COURT OF APPEALS

DECISION

DATED AND FILED

 

October 26, 2010

 

A. John Voelker

Acting Clerk of Court of Appeals

 

 

 

NOTICE

 

 

This opinion is subject to further editing.  If published, the official version will appear in the bound volume of the Official Reports. 

 

A party may file with the Supreme Court a petition to review an adverse decision by the Court of Appeals.  See Wis. Stat. § 808.10 and Rule 809.62. 

 

 

 

 

Appeal No. 

2009AP2826-CR

Cir. Ct. No.  2006CF5023

STATE OF WISCONSIN   

IN COURT OF APPEALS

 

DISTRICT I

 

 

 

 

State of Wisconsin,

 

                        Plaintiff-Respondent,

 

            v.

 

Jose Antonio Alicea,

 

                        Defendant-Appellant.

 

 

 

            APPEAL from an order of the circuit court for Milwaukee County:  jeffrey a. conen, Judge.  Affirmed.

            Before Fine, Kessler and Brennan, JJ.

1        PER CURIAM.    Jose Antonio Alicea, pro se, appeals an order denying his motion to modify his sentence as untimely.  He challenges the DNA surcharge imposed by the circuit court, arguing that the circuit court failed to adequately explain why it was imposed.  See State v. Cherry, 2008 WI App 80, ¶10, 312 Wis. 2d 203, 752 N.W.2d 393 (when the circuit court exercises discretionary power to impose a DNA surcharge, it must explain its reason for doing so).  We affirm.

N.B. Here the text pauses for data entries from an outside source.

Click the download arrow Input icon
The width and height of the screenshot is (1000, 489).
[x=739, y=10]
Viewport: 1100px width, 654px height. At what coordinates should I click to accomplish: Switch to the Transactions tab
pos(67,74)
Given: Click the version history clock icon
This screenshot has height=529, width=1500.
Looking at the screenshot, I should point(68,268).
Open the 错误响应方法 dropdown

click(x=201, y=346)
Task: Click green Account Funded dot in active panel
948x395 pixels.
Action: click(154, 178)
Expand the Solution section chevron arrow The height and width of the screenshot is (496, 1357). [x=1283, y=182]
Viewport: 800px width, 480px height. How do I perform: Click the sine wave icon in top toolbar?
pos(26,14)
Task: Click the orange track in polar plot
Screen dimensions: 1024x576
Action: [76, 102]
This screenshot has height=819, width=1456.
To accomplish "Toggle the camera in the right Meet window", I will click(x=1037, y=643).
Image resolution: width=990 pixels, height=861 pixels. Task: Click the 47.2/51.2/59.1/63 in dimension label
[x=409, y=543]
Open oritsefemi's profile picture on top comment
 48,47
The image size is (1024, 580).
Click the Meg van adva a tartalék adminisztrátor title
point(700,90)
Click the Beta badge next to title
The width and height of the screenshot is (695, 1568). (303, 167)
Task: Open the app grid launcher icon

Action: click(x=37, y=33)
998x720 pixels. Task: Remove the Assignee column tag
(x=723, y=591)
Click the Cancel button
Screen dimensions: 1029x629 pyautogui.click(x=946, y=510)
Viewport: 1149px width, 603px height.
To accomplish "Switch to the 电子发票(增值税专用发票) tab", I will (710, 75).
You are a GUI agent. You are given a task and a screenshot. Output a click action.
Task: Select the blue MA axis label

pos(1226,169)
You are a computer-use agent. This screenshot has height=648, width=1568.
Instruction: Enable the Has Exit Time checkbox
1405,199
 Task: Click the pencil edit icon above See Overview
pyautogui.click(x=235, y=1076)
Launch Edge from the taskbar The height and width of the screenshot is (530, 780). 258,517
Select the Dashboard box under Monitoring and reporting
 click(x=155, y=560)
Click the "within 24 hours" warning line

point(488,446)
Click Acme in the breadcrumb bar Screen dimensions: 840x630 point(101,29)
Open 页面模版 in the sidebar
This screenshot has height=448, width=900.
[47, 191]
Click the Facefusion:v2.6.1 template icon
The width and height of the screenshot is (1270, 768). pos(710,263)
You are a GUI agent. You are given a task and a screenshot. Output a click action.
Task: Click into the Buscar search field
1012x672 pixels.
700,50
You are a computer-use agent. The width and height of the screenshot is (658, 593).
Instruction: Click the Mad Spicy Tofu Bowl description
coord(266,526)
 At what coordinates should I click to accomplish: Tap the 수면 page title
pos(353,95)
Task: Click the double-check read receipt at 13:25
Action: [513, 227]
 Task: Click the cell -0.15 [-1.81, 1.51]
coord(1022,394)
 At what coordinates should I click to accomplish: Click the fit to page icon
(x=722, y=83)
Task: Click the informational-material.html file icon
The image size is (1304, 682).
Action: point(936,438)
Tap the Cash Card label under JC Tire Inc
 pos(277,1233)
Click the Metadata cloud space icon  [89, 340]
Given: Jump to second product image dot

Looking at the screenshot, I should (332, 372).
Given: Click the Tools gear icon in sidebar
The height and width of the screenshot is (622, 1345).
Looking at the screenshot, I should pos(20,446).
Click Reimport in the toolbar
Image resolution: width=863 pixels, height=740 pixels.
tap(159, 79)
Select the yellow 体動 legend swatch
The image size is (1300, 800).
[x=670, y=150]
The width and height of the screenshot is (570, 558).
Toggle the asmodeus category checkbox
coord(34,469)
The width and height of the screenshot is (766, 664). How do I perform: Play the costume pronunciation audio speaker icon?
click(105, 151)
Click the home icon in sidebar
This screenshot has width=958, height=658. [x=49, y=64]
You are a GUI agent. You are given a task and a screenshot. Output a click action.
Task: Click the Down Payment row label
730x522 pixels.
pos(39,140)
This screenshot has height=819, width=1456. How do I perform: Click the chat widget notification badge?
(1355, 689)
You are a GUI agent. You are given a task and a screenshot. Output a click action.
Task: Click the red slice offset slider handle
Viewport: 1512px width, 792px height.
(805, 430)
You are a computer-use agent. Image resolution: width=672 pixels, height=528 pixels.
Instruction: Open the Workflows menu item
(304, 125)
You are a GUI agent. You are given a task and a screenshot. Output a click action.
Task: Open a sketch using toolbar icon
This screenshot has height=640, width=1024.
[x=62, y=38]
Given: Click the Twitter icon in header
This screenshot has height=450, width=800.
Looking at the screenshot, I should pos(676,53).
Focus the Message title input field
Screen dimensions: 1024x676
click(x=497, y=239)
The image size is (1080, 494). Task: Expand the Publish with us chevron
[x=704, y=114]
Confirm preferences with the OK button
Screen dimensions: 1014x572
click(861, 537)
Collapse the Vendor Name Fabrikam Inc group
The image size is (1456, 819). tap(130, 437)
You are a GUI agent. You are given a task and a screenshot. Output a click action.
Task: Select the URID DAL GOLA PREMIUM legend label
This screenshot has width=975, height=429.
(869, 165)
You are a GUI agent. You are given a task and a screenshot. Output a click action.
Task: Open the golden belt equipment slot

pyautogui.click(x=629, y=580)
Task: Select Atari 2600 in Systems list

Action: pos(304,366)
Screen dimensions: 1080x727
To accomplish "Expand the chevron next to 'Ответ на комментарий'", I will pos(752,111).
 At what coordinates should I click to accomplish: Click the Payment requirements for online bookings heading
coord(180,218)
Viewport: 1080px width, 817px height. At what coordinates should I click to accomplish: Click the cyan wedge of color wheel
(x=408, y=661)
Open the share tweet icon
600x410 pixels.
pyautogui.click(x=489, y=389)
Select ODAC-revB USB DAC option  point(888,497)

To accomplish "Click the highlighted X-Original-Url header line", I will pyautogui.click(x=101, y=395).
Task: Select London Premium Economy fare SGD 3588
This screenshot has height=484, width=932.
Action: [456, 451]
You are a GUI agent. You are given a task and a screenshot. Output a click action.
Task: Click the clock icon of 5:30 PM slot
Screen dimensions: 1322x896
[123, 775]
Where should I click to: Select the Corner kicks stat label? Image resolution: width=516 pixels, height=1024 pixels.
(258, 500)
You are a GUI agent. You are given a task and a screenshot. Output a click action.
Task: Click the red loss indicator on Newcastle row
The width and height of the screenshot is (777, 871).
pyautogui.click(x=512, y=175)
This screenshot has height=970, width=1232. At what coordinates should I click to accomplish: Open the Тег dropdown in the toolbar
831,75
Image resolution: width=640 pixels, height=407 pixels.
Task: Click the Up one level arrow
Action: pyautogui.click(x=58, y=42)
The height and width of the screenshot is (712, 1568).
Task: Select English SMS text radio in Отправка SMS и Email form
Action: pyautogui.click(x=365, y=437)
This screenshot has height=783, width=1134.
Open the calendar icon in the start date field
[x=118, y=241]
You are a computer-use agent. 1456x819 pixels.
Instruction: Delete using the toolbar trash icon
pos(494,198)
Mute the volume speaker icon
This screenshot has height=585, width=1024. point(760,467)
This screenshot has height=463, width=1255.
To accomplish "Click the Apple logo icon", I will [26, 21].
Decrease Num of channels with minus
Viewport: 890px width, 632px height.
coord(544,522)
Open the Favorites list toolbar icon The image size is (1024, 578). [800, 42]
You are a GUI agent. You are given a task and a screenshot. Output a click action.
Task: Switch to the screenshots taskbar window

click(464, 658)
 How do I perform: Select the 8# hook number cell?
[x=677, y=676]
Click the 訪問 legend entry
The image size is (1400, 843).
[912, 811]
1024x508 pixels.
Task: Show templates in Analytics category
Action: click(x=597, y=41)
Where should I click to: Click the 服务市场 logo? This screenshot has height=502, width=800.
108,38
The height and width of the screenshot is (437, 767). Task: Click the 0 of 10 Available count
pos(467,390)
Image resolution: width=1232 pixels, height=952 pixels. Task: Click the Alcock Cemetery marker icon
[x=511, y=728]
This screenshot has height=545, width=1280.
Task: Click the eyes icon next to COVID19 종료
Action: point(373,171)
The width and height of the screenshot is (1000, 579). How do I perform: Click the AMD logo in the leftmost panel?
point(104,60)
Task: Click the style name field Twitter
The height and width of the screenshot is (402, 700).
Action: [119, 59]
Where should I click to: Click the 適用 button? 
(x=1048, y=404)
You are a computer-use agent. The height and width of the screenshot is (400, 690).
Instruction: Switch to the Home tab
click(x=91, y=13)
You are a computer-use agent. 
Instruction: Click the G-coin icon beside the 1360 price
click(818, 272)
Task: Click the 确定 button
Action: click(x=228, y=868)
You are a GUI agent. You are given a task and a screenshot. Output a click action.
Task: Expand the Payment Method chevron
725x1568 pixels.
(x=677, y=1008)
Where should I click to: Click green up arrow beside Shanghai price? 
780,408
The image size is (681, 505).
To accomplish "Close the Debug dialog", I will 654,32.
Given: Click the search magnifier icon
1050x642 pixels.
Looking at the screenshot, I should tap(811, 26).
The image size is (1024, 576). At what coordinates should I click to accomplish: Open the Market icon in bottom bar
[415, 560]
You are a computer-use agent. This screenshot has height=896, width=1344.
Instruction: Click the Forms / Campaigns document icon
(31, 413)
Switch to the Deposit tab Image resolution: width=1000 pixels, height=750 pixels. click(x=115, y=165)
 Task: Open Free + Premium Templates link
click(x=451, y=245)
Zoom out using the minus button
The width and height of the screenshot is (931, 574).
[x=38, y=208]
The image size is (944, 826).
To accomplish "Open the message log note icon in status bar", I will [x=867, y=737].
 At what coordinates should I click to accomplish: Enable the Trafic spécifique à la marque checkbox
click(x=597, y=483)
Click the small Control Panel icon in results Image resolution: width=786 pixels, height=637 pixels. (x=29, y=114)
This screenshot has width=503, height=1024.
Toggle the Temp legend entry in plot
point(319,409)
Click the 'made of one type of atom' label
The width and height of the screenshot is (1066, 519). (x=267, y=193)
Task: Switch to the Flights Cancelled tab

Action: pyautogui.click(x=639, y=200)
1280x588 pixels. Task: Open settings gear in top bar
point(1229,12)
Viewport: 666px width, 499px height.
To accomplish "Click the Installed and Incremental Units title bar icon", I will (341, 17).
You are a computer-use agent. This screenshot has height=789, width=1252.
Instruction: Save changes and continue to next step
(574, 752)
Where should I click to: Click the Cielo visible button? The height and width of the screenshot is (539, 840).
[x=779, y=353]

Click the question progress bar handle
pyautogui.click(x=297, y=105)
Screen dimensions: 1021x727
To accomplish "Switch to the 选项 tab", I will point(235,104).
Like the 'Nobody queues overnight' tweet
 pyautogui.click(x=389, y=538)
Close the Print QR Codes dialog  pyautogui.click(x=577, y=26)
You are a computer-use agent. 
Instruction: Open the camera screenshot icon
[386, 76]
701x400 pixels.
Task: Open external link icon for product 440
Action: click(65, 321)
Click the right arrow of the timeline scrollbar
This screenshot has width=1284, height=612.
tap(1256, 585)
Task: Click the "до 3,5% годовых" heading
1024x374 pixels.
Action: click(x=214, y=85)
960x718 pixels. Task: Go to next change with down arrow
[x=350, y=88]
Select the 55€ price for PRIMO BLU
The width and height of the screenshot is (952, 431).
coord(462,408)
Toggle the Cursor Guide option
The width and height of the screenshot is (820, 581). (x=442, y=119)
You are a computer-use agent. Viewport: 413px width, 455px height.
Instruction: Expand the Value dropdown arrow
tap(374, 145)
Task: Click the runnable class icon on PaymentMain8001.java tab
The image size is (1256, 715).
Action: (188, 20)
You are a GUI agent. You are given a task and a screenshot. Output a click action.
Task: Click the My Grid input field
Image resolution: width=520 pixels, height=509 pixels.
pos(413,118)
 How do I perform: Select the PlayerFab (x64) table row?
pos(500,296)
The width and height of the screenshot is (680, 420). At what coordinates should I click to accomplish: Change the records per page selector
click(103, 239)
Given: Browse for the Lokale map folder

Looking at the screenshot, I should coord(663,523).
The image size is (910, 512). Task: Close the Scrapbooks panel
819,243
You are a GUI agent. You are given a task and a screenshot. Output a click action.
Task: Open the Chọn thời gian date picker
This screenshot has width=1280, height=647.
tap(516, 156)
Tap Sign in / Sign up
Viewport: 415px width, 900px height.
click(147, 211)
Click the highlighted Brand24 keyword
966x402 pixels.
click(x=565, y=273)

2        Alicea devotes a sizable portion of his brief to arguing what his motion was not meant to be.  He contends his motion was not brought under Wis. Stat. § 973.19 (2007-08),[1] which allows sentence modification within ninety days of sentence, or under Wis. Stat. § 809.30, the direct appeal statute, so the circuit court’s ruling that his motion was untimely under those statutes is of no import.  Alicea also contends that he did not bring his motion under Wis. Stat. § 974.06, which does not permit challenges to the circuit court’s sentencing discretion, and he contends that his motion does not argue that the Cherry decision constitutes a “new factor” allowing resentencing, an analysis we have rejected before in other cases.  Instead, Alicea contends that his motion is brought pursuant to the inherent authority of the circuit court, as provided in State v. Noll, 2002 WI App 273, ¶12, 258 Wis. 2d 573, 653 N.W.2d 895, and therefore may be brought at any time.

3        Alicea misreads Noll.  That case provides no authority for the proposition that motions to modify a sentence may be brought at any time pursuant to the inherent authority of the circuit court.  Noll provides that a circuit court may invoke its inherent authority to modify a sentence without regard to time limitations “only if a defendant demonstrates the existence of a ‘new factor’ justifying sentence modification.”  Id., 258 Wis. 2d 537, ¶11.  A “new factor” is a set of facts or circumstances “highly relevant to the imposition of sentence, but not known to the trial judge at the time of original sentencing, either because it was not then in existence or because … it was unknowingly overlooked by all of the parties.”  State v. Kluck, 210 Wis. 2d 1, 7, 563 N.W.2d 468 (1997).  As we have already explained, however, Alicea explicitly states that he is not arguing that the Cherry decision is a “new factor,” nor does he allege that any other new factors exist.  Since there is no new factor present and Alicea has not substantiated his claim that the circuit court has inherent authority to hear his challenge absent the existence of new factors, we conclude that the circuit court properly denied the sentence modification motion as untimely.

            By the Court.—Order affirmed.

            This opinion will not be published.  See Wis. Stat. Rule 809.23(1)(b)5.


 



[1]  All references to the Wisconsin Statutes are to the 2007-08 version unless otherwise noted.